**Task objective:** Transcribe the items verbatim, beginning with the line that contains "Image resolution: width=1344" and ending after the line that contains "Open Окно сообщений".

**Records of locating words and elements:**
'''
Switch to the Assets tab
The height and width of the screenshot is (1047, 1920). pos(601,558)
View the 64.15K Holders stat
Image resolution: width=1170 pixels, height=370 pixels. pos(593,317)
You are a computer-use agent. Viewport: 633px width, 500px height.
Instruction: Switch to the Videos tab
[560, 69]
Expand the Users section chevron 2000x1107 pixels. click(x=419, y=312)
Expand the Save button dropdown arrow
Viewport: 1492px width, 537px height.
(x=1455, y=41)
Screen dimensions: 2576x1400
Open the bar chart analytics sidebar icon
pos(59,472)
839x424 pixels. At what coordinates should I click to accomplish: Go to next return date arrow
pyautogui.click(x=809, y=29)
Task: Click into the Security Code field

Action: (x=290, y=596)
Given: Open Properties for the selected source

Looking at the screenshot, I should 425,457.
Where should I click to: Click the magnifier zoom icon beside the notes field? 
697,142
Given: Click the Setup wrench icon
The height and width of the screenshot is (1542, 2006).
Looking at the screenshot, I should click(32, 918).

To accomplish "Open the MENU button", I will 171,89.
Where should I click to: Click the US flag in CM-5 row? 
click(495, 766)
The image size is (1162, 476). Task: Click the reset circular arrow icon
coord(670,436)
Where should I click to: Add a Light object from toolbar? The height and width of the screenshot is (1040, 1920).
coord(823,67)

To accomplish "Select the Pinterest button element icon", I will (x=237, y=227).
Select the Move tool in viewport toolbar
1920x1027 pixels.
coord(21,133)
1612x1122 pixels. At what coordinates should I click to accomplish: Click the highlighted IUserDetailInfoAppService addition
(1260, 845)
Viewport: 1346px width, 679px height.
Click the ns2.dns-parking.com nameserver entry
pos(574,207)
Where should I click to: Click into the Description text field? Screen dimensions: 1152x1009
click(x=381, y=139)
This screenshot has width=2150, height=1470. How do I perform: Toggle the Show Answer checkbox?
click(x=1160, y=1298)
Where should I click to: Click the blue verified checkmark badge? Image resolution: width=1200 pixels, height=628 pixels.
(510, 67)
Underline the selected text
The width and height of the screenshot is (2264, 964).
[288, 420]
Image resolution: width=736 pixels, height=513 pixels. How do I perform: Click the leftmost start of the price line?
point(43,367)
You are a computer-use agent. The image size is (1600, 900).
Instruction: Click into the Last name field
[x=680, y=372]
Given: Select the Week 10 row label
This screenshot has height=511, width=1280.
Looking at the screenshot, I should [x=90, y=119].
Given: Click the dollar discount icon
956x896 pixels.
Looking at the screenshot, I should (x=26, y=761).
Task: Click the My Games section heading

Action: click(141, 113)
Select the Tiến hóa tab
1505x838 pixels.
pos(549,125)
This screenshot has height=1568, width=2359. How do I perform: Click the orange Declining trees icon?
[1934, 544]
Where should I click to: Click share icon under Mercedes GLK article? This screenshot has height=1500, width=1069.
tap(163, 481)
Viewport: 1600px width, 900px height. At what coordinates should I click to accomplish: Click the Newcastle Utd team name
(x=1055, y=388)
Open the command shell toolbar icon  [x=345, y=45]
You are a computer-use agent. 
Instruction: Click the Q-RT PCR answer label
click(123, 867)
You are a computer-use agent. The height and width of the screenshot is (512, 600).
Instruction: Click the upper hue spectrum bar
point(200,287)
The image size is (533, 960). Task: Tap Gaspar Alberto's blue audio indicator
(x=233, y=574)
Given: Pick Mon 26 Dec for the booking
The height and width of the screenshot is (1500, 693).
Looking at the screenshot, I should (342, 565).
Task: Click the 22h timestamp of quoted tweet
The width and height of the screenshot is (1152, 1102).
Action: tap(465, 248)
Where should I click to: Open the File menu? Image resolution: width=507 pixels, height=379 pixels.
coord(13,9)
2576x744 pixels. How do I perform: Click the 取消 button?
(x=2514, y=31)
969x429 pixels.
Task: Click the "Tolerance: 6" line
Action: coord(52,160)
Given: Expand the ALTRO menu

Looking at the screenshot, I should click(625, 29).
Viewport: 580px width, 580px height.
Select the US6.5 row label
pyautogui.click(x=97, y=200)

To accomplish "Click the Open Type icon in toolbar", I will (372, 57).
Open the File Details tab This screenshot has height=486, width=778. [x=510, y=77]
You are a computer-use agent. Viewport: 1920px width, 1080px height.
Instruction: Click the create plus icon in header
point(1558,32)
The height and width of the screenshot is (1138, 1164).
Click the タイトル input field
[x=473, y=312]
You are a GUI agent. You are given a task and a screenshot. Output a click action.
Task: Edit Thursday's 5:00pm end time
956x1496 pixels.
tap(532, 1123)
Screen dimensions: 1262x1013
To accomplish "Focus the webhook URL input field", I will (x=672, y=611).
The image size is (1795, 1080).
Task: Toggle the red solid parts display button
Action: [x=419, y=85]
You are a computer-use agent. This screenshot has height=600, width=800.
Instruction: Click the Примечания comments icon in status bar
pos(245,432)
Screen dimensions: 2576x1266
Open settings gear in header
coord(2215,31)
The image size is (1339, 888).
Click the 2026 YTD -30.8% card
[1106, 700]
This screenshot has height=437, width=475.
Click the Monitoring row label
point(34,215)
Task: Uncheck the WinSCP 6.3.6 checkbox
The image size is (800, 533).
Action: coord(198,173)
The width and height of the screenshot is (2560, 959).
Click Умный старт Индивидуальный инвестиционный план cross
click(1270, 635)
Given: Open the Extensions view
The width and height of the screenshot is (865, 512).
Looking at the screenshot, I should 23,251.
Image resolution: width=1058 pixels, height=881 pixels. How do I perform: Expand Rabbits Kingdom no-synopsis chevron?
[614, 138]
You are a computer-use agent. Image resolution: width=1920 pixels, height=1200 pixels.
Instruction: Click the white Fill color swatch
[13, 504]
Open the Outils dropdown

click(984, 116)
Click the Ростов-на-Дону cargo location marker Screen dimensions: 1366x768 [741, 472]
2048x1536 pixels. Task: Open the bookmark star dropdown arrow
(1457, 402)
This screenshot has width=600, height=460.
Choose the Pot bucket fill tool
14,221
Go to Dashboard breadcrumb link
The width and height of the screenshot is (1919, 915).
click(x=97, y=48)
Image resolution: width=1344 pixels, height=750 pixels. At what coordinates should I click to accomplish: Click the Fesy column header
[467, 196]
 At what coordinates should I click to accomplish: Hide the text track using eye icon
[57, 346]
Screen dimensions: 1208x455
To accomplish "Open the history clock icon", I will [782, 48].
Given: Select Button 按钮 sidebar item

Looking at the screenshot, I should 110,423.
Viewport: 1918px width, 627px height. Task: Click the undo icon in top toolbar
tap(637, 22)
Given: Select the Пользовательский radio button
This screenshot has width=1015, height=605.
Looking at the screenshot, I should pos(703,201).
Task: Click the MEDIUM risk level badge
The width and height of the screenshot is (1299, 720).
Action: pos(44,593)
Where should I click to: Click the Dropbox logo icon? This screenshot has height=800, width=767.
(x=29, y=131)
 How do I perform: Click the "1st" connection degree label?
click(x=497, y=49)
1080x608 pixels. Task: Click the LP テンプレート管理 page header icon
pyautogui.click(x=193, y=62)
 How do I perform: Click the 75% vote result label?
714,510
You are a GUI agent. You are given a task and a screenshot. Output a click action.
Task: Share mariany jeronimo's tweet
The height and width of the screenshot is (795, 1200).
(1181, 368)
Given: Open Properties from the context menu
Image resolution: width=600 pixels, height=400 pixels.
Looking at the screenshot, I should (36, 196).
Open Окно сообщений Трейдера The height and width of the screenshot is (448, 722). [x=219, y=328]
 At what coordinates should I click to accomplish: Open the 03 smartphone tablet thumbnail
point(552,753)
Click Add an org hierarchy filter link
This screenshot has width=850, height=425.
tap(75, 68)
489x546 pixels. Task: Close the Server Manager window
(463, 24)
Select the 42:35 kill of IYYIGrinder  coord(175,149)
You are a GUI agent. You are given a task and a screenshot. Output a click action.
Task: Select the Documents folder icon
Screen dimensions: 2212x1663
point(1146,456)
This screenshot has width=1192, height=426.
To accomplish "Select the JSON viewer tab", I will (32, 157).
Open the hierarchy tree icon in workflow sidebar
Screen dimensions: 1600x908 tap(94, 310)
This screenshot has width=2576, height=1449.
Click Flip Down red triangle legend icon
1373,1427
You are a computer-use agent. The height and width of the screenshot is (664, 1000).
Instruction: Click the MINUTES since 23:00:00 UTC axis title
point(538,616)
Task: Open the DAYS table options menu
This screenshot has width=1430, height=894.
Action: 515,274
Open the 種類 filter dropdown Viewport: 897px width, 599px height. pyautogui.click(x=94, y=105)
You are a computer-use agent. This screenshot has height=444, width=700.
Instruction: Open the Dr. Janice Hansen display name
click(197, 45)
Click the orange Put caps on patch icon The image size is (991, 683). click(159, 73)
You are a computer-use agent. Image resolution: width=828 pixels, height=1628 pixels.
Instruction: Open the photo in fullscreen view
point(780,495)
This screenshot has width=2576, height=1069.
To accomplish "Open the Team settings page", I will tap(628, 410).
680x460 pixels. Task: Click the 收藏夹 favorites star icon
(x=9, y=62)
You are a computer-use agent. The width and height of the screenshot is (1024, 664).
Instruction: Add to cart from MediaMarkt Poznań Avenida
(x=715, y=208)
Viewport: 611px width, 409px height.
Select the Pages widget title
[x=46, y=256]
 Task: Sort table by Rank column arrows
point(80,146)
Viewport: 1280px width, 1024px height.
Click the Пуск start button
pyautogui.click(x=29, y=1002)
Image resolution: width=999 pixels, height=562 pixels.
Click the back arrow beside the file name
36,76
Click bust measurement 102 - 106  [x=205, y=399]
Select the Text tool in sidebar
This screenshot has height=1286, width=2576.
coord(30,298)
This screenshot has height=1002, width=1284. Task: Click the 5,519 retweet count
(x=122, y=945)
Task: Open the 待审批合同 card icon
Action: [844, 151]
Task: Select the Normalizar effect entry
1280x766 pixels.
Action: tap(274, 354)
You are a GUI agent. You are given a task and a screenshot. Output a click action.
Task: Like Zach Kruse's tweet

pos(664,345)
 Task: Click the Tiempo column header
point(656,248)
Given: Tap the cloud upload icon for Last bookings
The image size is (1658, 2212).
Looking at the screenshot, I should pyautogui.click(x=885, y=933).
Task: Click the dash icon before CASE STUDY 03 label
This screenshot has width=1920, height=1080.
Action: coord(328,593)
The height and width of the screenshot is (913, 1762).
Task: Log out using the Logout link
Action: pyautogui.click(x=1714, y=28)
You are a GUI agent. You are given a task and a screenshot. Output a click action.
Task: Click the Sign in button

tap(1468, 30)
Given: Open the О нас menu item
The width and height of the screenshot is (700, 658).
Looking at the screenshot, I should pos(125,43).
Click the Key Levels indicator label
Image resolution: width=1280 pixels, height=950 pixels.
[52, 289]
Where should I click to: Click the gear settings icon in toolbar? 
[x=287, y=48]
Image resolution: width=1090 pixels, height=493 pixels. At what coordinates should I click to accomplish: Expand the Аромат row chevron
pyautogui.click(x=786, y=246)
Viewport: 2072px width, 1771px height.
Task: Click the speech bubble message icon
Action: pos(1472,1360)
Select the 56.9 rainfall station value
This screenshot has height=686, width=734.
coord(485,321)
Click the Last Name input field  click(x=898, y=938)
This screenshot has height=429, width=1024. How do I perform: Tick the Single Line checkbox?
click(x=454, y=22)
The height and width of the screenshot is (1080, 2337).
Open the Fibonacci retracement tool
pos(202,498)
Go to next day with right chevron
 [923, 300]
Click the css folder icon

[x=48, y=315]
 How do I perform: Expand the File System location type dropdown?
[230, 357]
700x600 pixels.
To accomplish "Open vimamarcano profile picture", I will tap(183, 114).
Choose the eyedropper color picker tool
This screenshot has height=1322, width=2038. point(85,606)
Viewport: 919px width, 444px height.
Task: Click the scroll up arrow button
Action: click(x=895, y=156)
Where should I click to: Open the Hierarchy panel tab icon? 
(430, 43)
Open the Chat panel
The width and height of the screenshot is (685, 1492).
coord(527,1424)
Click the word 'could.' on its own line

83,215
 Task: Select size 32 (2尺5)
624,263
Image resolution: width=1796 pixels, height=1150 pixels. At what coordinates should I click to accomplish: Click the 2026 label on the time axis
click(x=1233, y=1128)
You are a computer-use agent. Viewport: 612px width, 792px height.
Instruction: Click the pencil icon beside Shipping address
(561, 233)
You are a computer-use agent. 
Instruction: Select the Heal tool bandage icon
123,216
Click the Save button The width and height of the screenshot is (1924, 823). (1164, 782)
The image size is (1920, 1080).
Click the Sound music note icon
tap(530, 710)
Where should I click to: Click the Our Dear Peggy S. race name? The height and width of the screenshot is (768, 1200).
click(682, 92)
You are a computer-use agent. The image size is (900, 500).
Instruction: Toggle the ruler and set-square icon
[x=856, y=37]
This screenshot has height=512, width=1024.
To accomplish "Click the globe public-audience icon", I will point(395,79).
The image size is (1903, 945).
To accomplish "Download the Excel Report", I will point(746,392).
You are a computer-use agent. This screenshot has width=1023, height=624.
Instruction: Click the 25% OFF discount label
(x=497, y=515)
'''
**Written response:**
Image resolution: width=1344 pixels, height=750 pixels. At what coordinates should I click to accomplish: Click the Fesy column header
[467, 196]
 At what coordinates should I click to accomplish: Hide the text track using eye icon
[57, 346]
Screen dimensions: 1208x455
To accomplish "Open the history clock icon", I will [782, 48].
Given: Select Button 按钮 sidebar item

Looking at the screenshot, I should 110,423.
Viewport: 1918px width, 627px height. Task: Click the undo icon in top toolbar
tap(637, 22)
Given: Select the Пользовательский radio button
This screenshot has width=1015, height=605.
Looking at the screenshot, I should pos(703,201).
Task: Click the MEDIUM risk level badge
The width and height of the screenshot is (1299, 720).
Action: pos(44,593)
Where should I click to: Click the Dropbox logo icon? This screenshot has height=800, width=767.
(x=29, y=131)
 How do I perform: Click the "1st" connection degree label?
click(x=497, y=49)
1080x608 pixels. Task: Click the LP テンプレート管理 page header icon
pyautogui.click(x=193, y=62)
 How do I perform: Click the 75% vote result label?
714,510
You are a GUI agent. You are given a task and a screenshot. Output a click action.
Task: Share mariany jeronimo's tweet
The height and width of the screenshot is (795, 1200).
(1181, 368)
Given: Open Properties from the context menu
Image resolution: width=600 pixels, height=400 pixels.
Looking at the screenshot, I should (36, 196).
Open Окно сообщений Трейдера The height and width of the screenshot is (448, 722). [x=219, y=328]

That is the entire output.